▸ **Problem**: Please copy every line of the data in which the string "will" appears.

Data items
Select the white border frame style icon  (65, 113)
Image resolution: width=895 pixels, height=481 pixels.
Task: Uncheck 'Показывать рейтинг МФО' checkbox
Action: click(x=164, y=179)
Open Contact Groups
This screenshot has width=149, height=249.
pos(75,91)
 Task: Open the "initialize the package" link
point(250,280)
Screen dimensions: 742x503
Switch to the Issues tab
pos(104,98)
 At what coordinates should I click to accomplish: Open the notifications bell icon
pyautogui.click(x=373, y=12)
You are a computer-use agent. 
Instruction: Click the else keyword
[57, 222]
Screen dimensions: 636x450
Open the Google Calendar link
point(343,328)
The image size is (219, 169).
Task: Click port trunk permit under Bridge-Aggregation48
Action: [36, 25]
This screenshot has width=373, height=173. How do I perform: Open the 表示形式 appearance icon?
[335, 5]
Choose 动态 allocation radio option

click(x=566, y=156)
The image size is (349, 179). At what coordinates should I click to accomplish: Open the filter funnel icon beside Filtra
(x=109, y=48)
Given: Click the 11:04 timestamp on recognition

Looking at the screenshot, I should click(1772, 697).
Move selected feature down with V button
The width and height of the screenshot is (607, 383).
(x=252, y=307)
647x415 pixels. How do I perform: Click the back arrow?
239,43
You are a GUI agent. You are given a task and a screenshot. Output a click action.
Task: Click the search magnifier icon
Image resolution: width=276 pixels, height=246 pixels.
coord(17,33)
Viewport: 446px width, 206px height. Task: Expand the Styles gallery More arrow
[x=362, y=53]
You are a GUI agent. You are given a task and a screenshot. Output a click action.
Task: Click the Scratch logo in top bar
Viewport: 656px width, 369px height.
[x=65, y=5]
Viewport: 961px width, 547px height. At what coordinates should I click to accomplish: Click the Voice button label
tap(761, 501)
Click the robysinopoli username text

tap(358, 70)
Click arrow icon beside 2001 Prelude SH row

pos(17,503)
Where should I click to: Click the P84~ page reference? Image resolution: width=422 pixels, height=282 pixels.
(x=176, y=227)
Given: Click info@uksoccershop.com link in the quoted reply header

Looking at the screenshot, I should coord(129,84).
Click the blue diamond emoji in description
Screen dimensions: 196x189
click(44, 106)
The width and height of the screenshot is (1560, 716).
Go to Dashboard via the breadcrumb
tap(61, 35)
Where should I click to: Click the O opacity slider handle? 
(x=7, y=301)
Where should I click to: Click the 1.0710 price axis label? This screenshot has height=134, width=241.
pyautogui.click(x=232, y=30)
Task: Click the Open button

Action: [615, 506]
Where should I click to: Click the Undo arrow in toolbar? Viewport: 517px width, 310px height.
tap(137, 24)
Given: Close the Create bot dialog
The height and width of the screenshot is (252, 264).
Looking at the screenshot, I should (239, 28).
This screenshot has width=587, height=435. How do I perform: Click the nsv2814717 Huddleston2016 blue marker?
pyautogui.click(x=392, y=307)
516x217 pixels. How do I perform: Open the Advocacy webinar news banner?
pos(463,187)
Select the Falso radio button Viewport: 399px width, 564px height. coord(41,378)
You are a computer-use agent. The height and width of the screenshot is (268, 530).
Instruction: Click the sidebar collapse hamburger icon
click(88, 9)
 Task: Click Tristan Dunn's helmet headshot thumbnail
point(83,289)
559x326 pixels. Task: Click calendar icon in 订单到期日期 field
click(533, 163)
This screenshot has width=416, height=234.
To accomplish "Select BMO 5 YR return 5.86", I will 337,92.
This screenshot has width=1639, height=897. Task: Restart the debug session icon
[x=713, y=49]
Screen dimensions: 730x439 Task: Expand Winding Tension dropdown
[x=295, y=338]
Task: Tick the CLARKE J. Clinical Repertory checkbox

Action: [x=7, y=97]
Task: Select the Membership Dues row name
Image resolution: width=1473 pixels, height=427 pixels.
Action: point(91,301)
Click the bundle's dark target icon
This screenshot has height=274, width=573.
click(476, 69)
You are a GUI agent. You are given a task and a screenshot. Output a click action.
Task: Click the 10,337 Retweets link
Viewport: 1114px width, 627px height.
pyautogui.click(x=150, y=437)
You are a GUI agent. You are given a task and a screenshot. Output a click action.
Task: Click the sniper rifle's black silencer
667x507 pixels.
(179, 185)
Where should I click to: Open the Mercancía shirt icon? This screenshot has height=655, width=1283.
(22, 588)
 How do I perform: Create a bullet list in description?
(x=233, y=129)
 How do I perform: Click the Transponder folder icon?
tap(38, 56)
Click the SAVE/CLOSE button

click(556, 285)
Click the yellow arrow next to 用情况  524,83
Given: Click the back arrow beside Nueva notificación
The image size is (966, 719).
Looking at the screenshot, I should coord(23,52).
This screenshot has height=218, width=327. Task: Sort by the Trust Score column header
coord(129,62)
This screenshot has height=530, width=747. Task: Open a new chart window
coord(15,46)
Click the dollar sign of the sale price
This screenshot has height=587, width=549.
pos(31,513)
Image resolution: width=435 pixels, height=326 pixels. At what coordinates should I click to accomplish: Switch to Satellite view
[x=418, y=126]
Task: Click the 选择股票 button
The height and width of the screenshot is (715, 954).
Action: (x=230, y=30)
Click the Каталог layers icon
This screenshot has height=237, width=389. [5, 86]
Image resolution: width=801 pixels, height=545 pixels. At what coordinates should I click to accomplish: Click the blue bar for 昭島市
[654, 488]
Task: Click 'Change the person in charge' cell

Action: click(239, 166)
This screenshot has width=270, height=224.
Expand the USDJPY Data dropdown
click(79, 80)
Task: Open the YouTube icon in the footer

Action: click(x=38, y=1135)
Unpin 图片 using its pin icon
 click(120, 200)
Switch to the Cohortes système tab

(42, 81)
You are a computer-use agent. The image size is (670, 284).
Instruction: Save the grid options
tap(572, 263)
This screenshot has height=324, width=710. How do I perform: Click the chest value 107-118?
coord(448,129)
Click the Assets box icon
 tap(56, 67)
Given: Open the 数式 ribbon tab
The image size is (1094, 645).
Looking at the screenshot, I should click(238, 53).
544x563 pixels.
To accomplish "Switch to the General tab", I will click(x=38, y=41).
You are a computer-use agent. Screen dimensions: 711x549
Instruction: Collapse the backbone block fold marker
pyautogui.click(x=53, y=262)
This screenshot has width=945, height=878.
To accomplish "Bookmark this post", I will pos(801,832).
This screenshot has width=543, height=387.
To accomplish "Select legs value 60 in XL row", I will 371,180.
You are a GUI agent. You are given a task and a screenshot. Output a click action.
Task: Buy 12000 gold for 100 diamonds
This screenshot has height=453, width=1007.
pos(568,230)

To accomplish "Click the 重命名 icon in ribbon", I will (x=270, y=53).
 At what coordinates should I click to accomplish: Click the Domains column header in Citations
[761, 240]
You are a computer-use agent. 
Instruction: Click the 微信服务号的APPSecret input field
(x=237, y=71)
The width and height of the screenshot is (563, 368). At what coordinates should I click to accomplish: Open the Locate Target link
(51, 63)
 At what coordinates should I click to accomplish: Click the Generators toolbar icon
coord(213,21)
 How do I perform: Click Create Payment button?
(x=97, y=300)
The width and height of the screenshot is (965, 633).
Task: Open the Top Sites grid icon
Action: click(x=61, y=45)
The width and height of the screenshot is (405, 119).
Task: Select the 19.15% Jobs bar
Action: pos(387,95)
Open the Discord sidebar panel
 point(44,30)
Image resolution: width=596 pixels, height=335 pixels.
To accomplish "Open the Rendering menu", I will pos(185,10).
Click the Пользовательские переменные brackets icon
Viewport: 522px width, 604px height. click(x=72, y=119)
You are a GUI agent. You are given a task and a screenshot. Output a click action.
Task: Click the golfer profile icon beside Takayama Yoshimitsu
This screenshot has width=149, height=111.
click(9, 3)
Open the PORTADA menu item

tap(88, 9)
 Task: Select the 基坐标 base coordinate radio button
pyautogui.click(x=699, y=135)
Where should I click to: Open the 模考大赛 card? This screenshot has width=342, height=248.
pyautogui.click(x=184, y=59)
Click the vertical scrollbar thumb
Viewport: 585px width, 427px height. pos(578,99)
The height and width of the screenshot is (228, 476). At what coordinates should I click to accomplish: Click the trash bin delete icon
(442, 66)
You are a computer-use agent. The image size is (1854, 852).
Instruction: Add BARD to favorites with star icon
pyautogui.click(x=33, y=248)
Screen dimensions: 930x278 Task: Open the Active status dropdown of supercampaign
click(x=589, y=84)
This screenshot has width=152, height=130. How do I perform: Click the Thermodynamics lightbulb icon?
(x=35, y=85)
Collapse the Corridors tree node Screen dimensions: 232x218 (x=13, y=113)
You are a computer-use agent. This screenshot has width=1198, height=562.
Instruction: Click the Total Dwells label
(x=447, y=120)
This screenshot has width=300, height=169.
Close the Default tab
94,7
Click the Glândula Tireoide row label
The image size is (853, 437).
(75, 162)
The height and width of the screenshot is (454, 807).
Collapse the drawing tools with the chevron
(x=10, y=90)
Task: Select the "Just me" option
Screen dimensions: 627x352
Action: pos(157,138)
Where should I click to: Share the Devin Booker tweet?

▸ **Response for this exercise**:
To accomplish "Select BMO 5 YR return 5.86", I will 337,92.
To accomplish "Switch to the General tab", I will click(x=38, y=41).
To accomplish "Bookmark this post", I will pos(801,832).
To accomplish "Select legs value 60 in XL row", I will 371,180.
To accomplish "Click the 重命名 icon in ribbon", I will (x=270, y=53).
To accomplish "Open the Rendering menu", I will pos(185,10).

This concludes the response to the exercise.